The canal stretches over 1,100 miles from the city of Beijing to the city of Hangzhou. It is sometimes called the Beijing-Hangzhou Canal. Besides connecting these two major cities, the canal also connects the two major rivers of China: the Yellow River and the Yangtze River.
Why was the Grand Canal built?
A Grand Canal Lock
by William Alexander
The canal was built in order to easily ship grain from the rich farmland in southern China to the capital city in Beijing. This also helped the emperors to feed the soldiers guarding the northern borders.
The Ancient Chinese built early canals to help with transportation and commerce. One early section was the Han Gou Canal built by Kin Fuchai of Wu around 480 BC. This canal stretched from the Yangtze River to the Huai River.
Another ancient canal was the Hong Gou Canal which went from the Yellow River to the Bian River. These ancient canals became the basis for the Grand Canal over 1000 years later.
Building the Grand Canal
It was during the Sui Dynasty that the Grand Canal was built. Emperor Yang of the Sui wanted a quicker and more efficient way of transporting grain to his capital city at Beijing. He also needed to supply his army that guarded northern China from the Mongols. He decided to connect the existing canals and expand them to go all the way from Beijing to Hangzhou.
Building the canal was a huge project. It took over six years of hard work by millions of laborers. Emperor Yang was a tyrant. He forced millions of farmers to work on the canal. Many of them died during the construction. However, when the canal was finally completed in 609 AD, China had a new waterway that would enrich the country for hundreds of years to come.

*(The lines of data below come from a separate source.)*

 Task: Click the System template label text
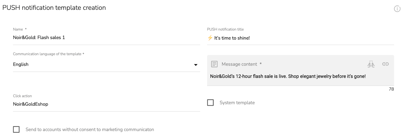[x=237, y=103]
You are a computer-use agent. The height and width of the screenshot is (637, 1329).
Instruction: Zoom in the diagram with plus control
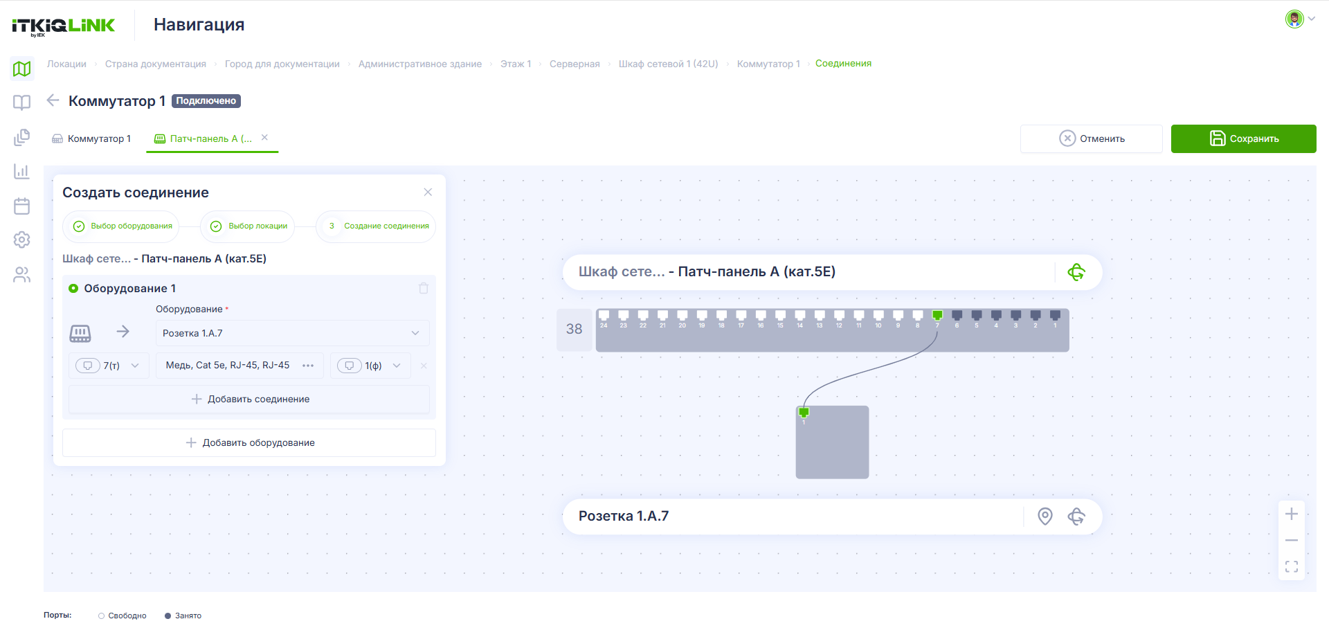point(1292,514)
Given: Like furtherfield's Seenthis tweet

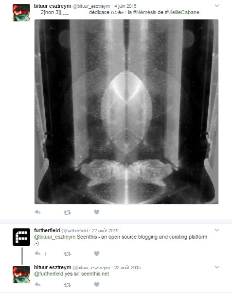Looking at the screenshot, I should [x=96, y=254].
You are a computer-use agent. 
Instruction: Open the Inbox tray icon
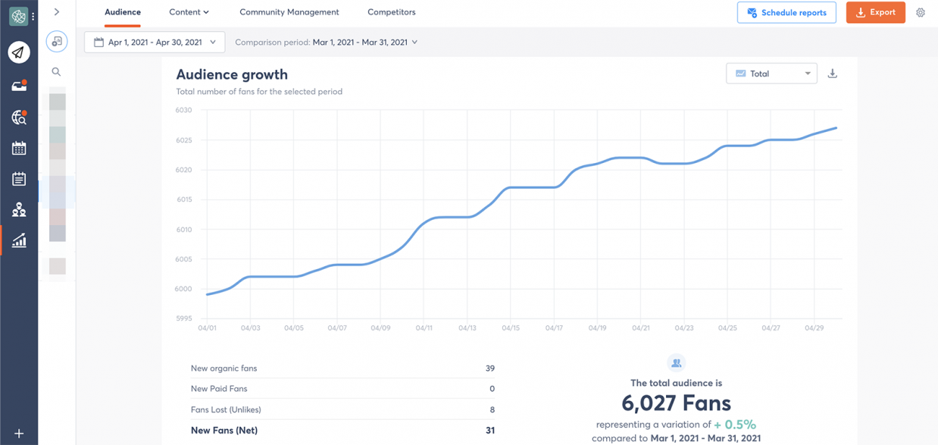[x=19, y=85]
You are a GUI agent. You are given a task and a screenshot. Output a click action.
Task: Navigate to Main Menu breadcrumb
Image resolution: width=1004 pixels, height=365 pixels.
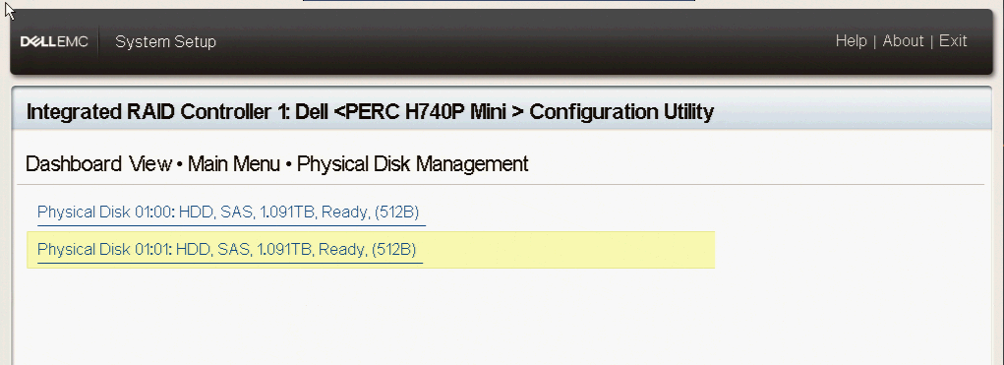point(234,164)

The Ming Dynasty rebuilt much of the canal in the early 1400s. They made the canal deeper, built new canal locks, and constructed reservoirs to regulate the water in the canal. The main purpose of the canal continued to be the transport of grain. This continued throughout the Ming Dynasty and most of the history of Ancient China.
Interesting Facts about the Grand Canal
- Historians estimate that the oldest section of the canal was built around the 6th century BC.
- Emperors would sometimes travel along the Grand Canal to inspect the locks.
- It is estimated that it took over 45,000 full-time laborers to maintain the canal during the Ming Dynasty.
- The canal was also used as a courier route for carrying important government messages.
- In the 1400s, the Chinese government operated over 11,000 grain barges on the canal to transport food to the north.
- The Grand Canal also proved to be an excellent source of taxes for the Chinese government.
- Portions of the canal fell into disrepair after the Yellow River flooded in 1855.
- The pound lock was invented during the Song Dynasty in 984 AD to help raise and lower the water level of the canal.